Note the drive by internal gear teeth.

A barring engine (also called barring motor) is a small engine that forms part of the installation of a large engine, and is used to turn the main engine to a favourable position from which it can be started. If the main engine has stopped close to its dead centre it is unable to restart itself. Barring may also be done to turn the engine over slowly (unloaded) for maintenance, or to prevent belt drives being left too long in one position and taking a "set".

Originally they were used to turn stationary steam engines to a position from which they could be started. These early barring engines were themselves small steam engines. Today they are found on most large marine vessels, such as supertankers and container ships, and are driven by compressed air.

For modern large scale power plant, after a generation unit has been shut down, the shaft line and casing is gradually cooled, where cooling might not be even for the upper and lower side of the shaft. The uneven cooling may cause bending to the shaft, ultimately leading to vibrations and unbalanced output.
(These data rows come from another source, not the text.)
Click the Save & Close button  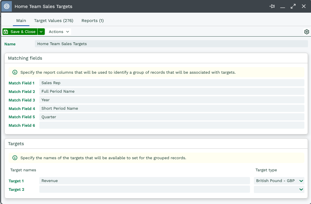(x=20, y=32)
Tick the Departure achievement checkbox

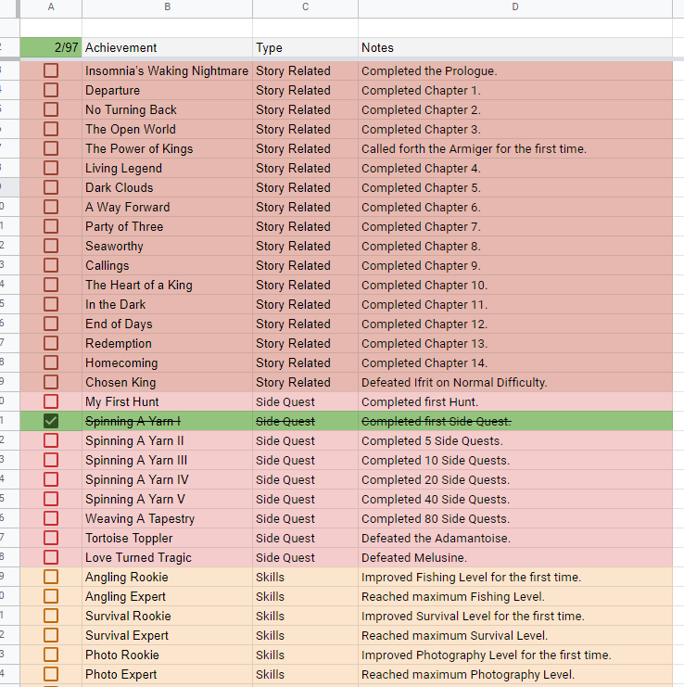click(x=51, y=90)
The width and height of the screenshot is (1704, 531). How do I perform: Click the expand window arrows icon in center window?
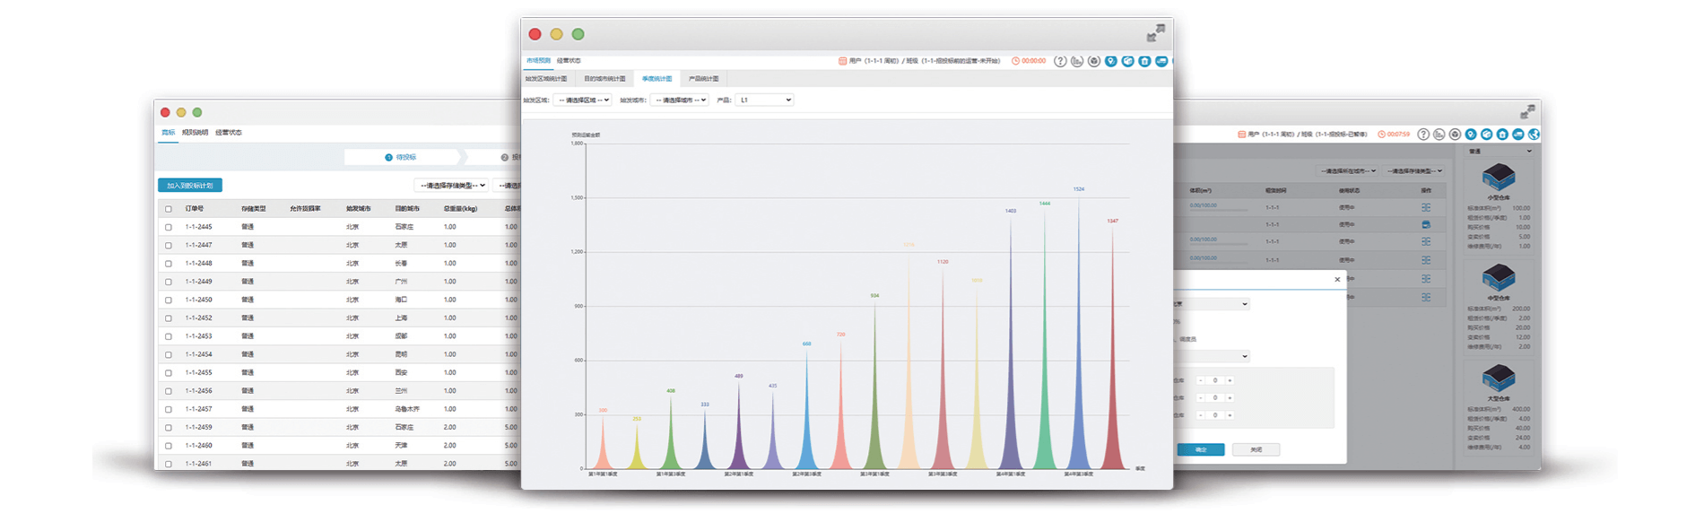1155,34

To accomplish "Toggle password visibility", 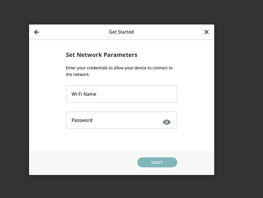I will pyautogui.click(x=167, y=122).
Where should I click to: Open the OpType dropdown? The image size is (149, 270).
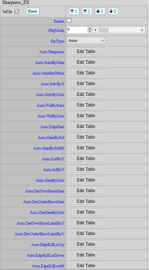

The barring gear will rotate the shaft at a low speed, typically 5rpm, until the shaft is completely cooled down, to avoid the above situation.

== Development ==
The first barring engines or barring gear were manual. At their simplest, they were a hefty engineer with a crowbar (hence the term "barring"). The engine's flywheel could be provided with a series of holes or teeth and a roller fulcrum set into the frame at a convenient place. Later manual barring engines had geared drives and a crank handle. With suitable reduction gears, even very large engines could be barred by hand. This only needed to be done once a day and was not a hurried operation, so speed was not crucial.

Where a steam barring engine was used, this was a small twin-cylinder engine (to avoid its own dead centre problems) with a reduction gear of high ratio, usually involving a worm gear. Final drive was by a pinion gear engaging temporarily with the teeth or barring holes cut into the rim of the main flywheel. The drive pinion was arranged on a swinging link so that it was thrown out-of-mesh automatically, once the main engine started to rotate at full speed. As the ratio was perhaps 1000:1 and the main engine ran at 60 rpm, this would otherwise have been a disastrous overspeed. Some engines instead used a final pinion on a helical spline, similar to that later used for the starters of internal combustion engines: once the main engine started, the pinion would be thrown out of engagement axially along this spline as the flywheel over-speeded the pinion relative to the shaft.

As mill engines became more powerful, from around 1870 there was a shift from single belt drives to multiple rope drives. The barring engine needed to turn these rope drives over as well (although they were disconnected from the machinery at the remote end) and a simple manual gear was no longer sufficient. Around 1881–1883 there was a shift to the use of steam-powered barring engines.

Each mill engine manufacturer had their own style of barring engine. Unlike other smaller components, such as feed water pumps, they were rarely bought-in from other makers. Usually, though, a standard design was used for all sizes of engine, with additional gearing if it was required to bar a particularly large engine.